On the flip side, genuine preoccupations are often dismissed or undervalued because they’re not ‘productive’. I was astonished to learn one of my students is an accomplished competitive show-jumper. She’d never thought to mention it because she didn’t see it as relevant to her education. Shame on education.
Reimagining education
The conventional model of education: sit in school, or at a computer, for six to nine hours a day, having information about disparate subjects fired at you in 45-60 minute chunks — is breathtakingly stupid. No wonder the gifted and imaginative struggle.
Is it any wonder social media is teens’ drug of choice?
Lest anyone panic, I’m not arguing for less school. Patall, et al. (2010) reviewed 15 studies on the consequences of expanding school hours and they found that, overall, extending school time supported learning, especially for at-risk students.
What I am arguing for is thinking hard about how time is allocated within the school day/year, and reimagining education as a holistic experience that fosters intellectual, physical, social, emotional and even spiritual growth.
This would put an end to seven classes a day with 30 minutes for lunch, followed by a mad dash to the playing field or club HQ.
Surely, with all science has to say about neurodevelopment, all history has to say about society and culture, all psychology has to say about individuals, all research has to say about effective teaching strategies… we could do better.

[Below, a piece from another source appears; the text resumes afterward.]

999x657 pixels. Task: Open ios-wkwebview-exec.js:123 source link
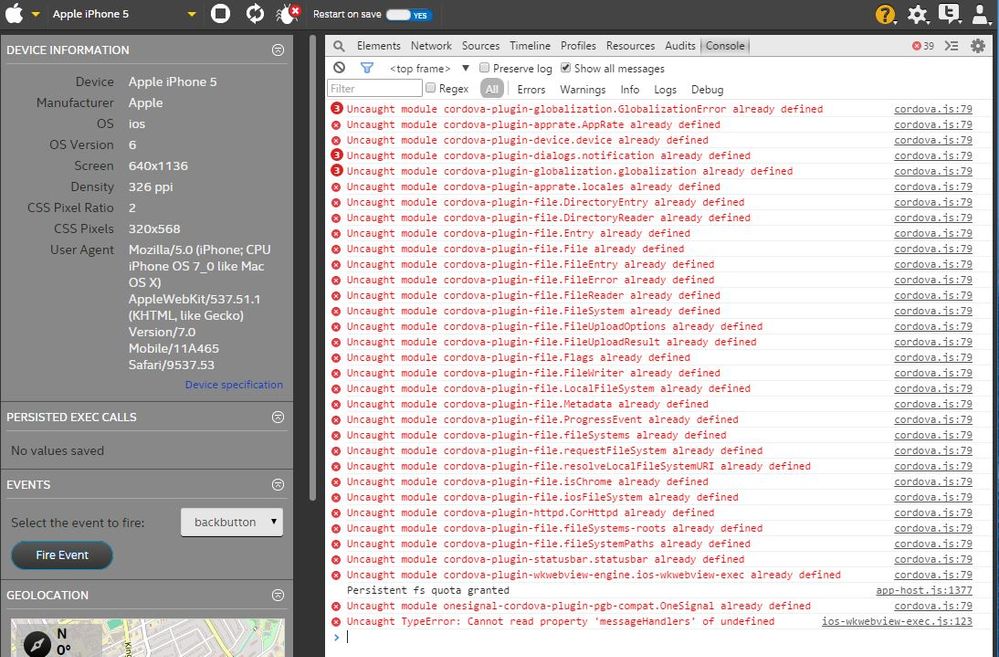(896, 621)
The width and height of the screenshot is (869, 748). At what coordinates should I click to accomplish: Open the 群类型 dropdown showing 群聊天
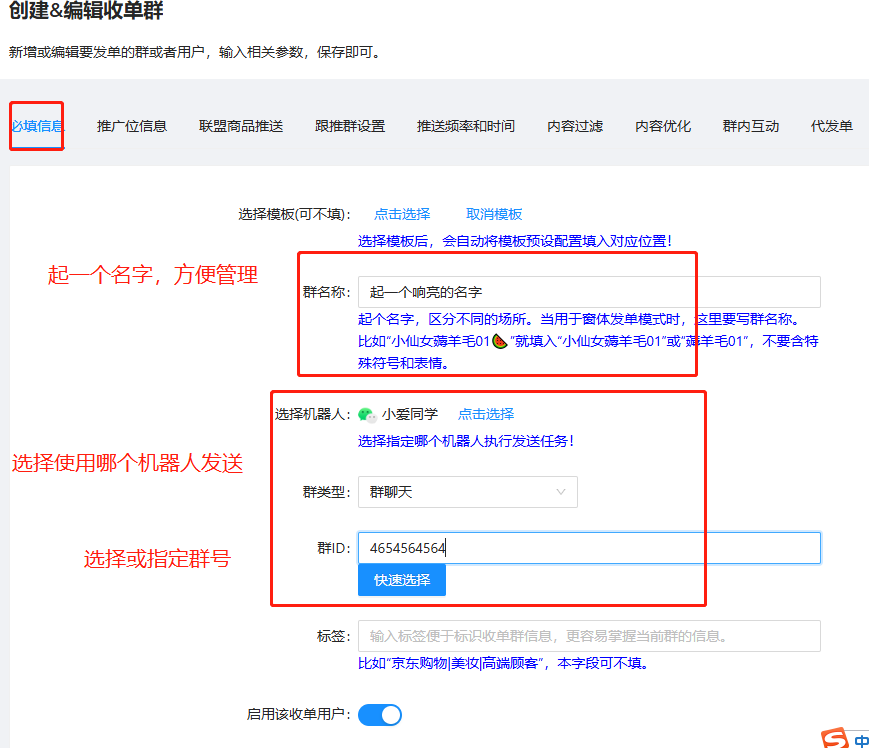click(x=467, y=492)

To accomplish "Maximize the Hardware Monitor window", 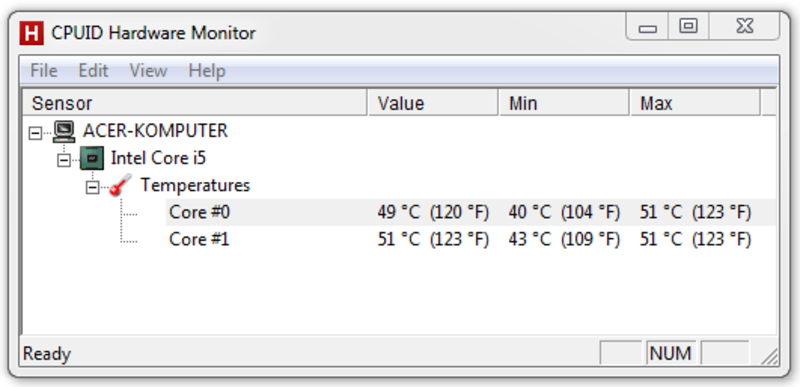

Home school families have a huge opportunity; private and independent schools have a huge opportunity; families using blended or online learning have huge opportunities — if they’re alert to make the most of them.
Build the channel
One of the amazing opportunities of holistic education is giving students access to an array of potential preoccupations.
Maybe they’ll discover they love pole-vaulting, cell biology, engraving, guitar, horticulture.

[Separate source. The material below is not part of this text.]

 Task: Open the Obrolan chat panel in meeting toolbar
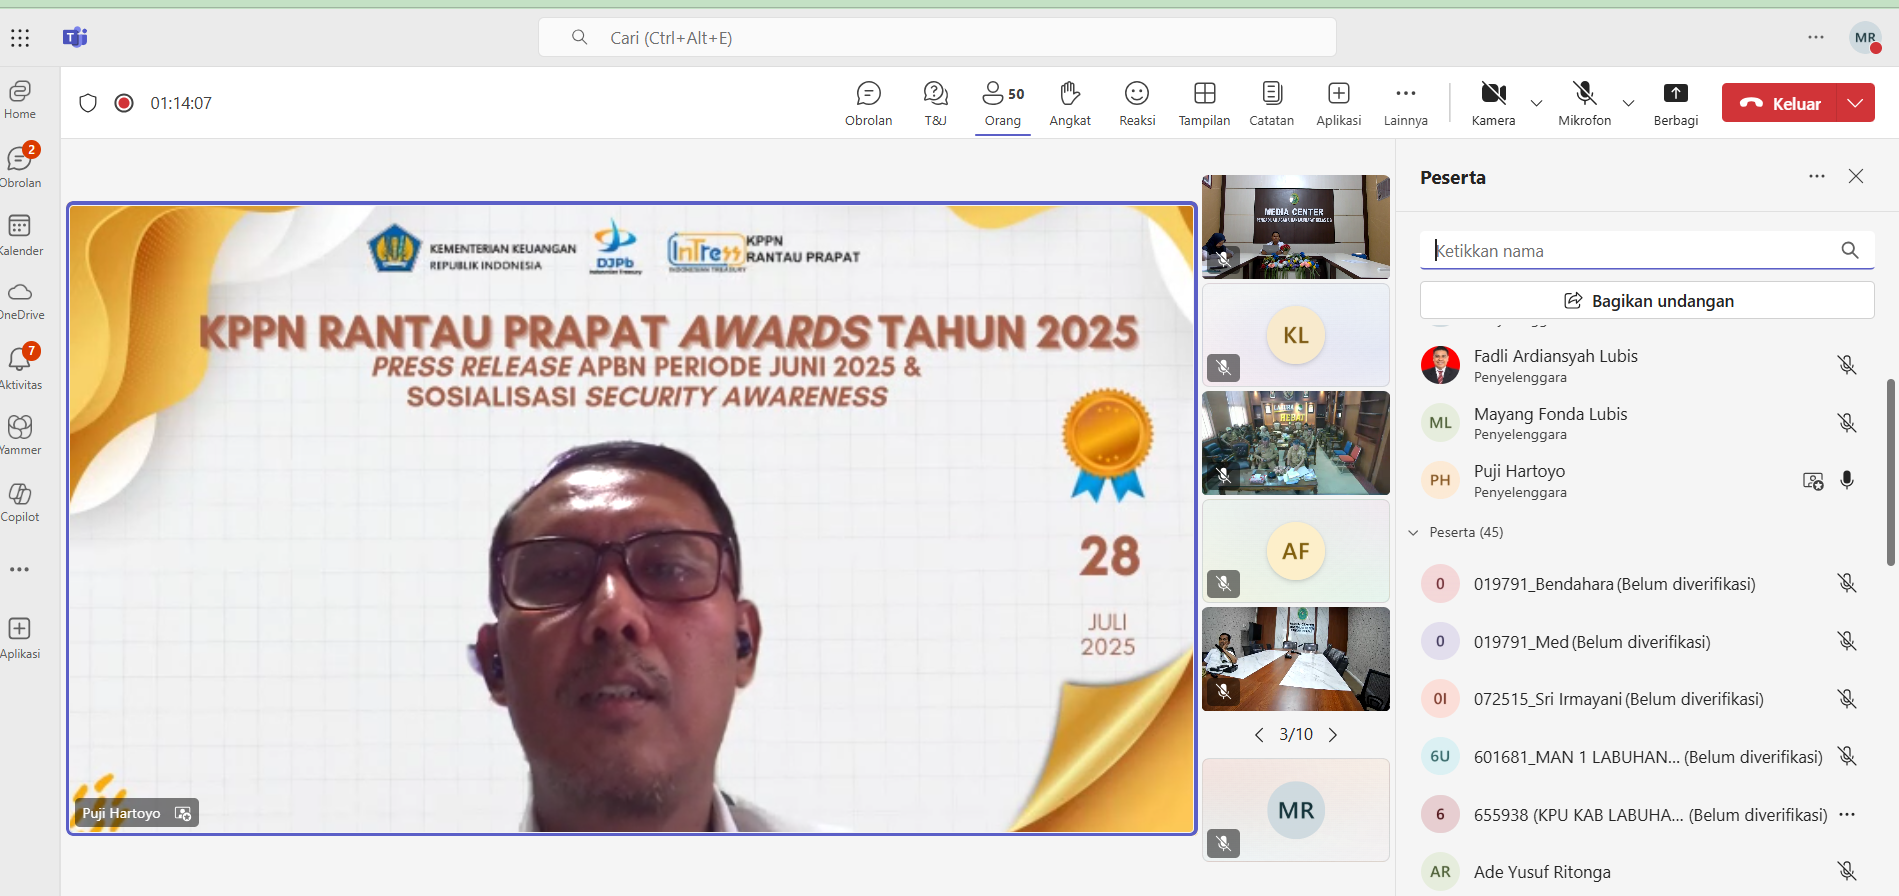click(x=868, y=104)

Instead of being treated as either a) resume-fodder or b) a distraction, these preoccupations could be integrated into student’s learning pathways. They could be taken seriously as an important interest and lightly as another aspect of the curricula.
When interviewing winemakers for Oregon Wine Pioneers, I was struck by how many of them had come to wine from other fields — medicine, economics, education, psychology. But these weren’t blind veers. Digging deeper, it transpired that beneath their academic and professional credentials lay preoccupations rooted in family histories: parents and grandparents who tended, made wine, cultivated gardens.
These pioneering winemakers had allowed themselves to be drawn back to these loves. They’d had the courage to step away from socially approved occupations to embrace their preoccupations.
Let the water find its level
Right now, all my student’s attention is on (lack of) SnapChat. As it stands, there is zero chance of it ceasing to be an object of desire.
If there were another place for that energy to go, social media might lose some shine.